* _Prompt_: Could you return each line of the material that has "width" in it?

=-=-=

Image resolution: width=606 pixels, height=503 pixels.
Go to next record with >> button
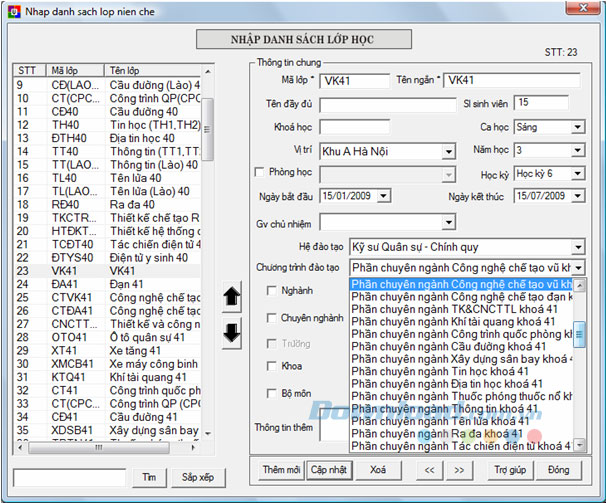click(459, 469)
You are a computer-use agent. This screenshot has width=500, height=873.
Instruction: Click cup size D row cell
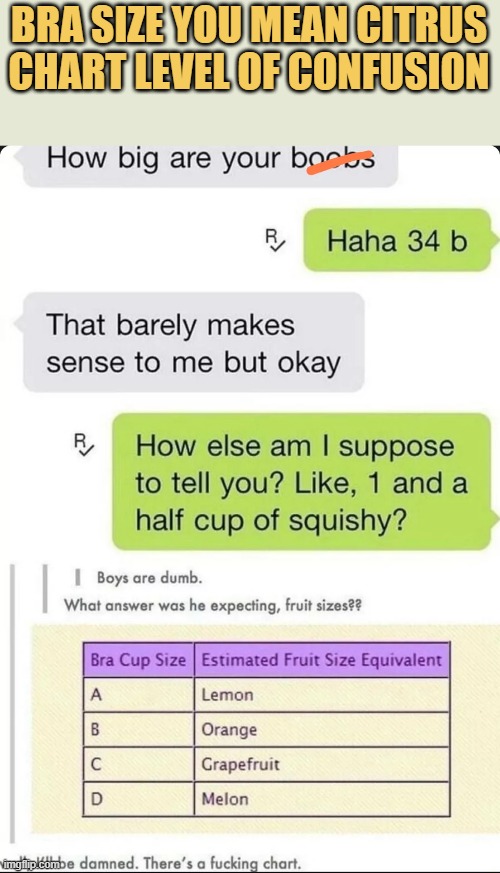pyautogui.click(x=138, y=799)
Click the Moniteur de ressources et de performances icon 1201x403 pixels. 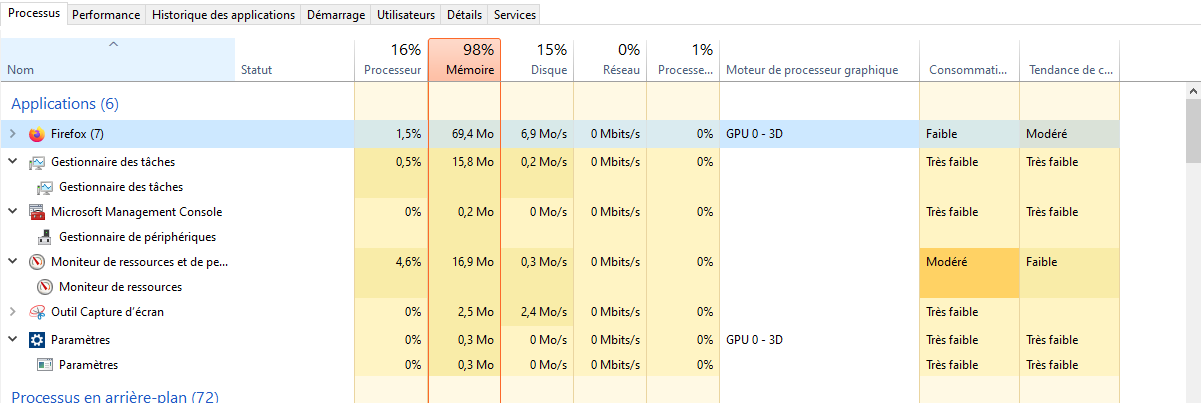point(37,262)
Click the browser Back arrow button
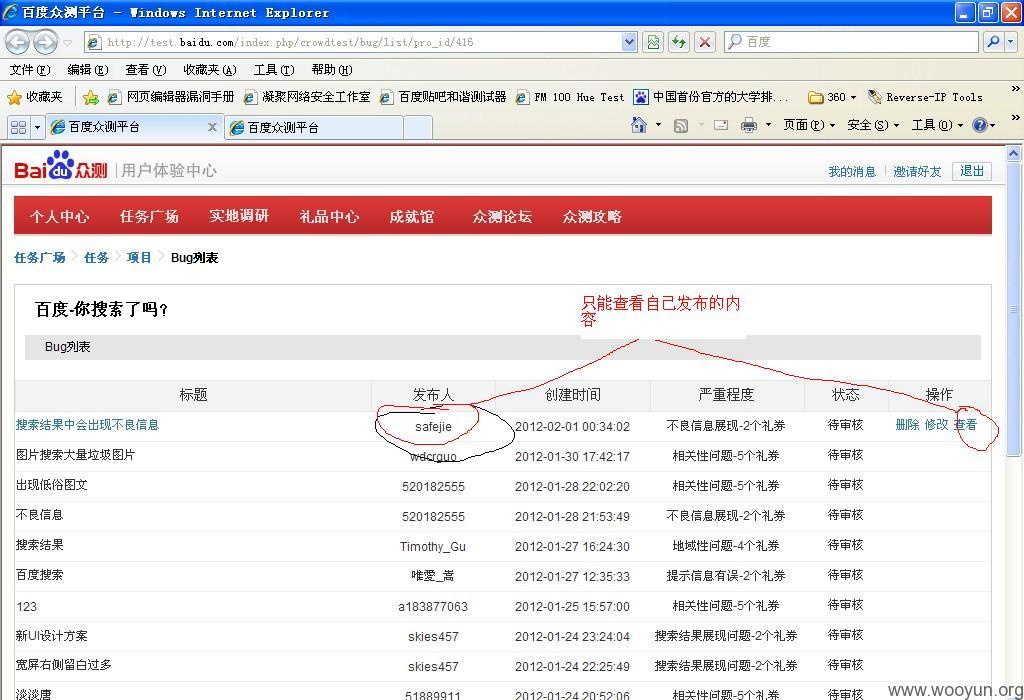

=-=-=

* _Result for this task_:
Image resolution: width=606 pixels, height=503 pixels.
You are a computer-use agent. This screenshot has width=500, height=873.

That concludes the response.